Hatching, Matching, Dispatching

Of all the Guildpact Rares, Hatching Plans is the one with the largest gap between how good it could be and how bad it probably is. Between those two points there's an ever-widening gulf. A veritable canyon. A vast expanse with enough space for two little gulfs, a crevasse, and half a chasm. The main point of interest are those three little words: Is. Put. Into. Er … I mean: Draw. Three. Cards. That little phrase has some serious pedigree. From Alpha's Ancestral Recall, to Beta's Ancestral Recall, all the way up to Unlimited's Ancestral Recall, players have loved always loved “drawing three.” Drawing three cards is super-cool, even if you have to put two thirds of them back, if you have to play it on your own turn and at four times the cost, or if you have to engineer a certain board position in order for it to be effective. I'm not even going to get into the metagame-warping power of Rushing-Tide Zubera, which is half Hill Giant, half Concentrate, and the bane of Giant Solifuge and Wildfire players everywhere. Or not.

We've clearly established that Hatching Plans is in good company, but is it a Standstill, which has seen a lot of play in Block, Legacy, Vintage, and multiplayer, or is it more like Saprazzan Heir, which is about as good as Hazy Homunculus? I guess we'll never know … unless we build some decks!
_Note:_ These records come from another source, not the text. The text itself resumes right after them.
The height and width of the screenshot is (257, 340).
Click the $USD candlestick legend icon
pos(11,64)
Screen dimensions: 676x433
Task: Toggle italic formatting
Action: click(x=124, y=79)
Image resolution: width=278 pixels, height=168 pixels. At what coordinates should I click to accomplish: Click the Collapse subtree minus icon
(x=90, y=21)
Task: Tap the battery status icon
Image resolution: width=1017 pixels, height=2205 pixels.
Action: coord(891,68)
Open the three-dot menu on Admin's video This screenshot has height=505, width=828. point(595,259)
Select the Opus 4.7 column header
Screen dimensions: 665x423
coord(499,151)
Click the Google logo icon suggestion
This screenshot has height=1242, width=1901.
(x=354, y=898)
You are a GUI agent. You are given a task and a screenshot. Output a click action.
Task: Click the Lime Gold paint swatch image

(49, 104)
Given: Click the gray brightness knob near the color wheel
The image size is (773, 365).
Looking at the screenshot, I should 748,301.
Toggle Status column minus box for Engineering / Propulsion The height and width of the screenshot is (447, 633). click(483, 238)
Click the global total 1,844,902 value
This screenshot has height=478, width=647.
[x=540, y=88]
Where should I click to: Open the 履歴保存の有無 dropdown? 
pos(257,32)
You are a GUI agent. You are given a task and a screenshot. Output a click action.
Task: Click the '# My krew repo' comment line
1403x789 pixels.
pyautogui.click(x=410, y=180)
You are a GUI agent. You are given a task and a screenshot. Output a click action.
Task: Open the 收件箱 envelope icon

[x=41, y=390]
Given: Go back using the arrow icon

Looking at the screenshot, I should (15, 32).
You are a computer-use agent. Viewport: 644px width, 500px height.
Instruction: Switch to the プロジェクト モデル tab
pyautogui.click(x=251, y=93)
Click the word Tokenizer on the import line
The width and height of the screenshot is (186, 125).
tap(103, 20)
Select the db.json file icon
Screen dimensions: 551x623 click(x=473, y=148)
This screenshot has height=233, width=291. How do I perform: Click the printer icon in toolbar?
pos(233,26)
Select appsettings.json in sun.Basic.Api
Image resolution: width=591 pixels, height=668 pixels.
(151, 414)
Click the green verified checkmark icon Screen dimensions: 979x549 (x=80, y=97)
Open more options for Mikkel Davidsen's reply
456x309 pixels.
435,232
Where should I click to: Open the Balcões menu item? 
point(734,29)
The first thing to figure out is how we're going to get Hatching Plans from Point A (the in-play zone) to Point B (the graveyard). I've seen some interesting ideas floating around, which include the Enchantment-eating Atogs (Auratog, Thaumatog, Phantatog) and Leyline of Singularity. With the Leyline in play, you'd need to play a second copy of Hatching Plans (or Copy Enchantment) and the Legend Rule will do the rest. This is surprisingly effective, and when I received (by carrier pigeon) a tight-looking decklist from Henrik Dithmer, I started testing it out. He used Hatching Plans and Leyline of Singularity, and while he was using abusing Rule 420.5e, he figured he might as well use some Hunted creatures, Horrors and Phantasms, as his win condition. With a Leyline in play, those Centaurs and Goblins you so generously gave your opponent are D.O.A.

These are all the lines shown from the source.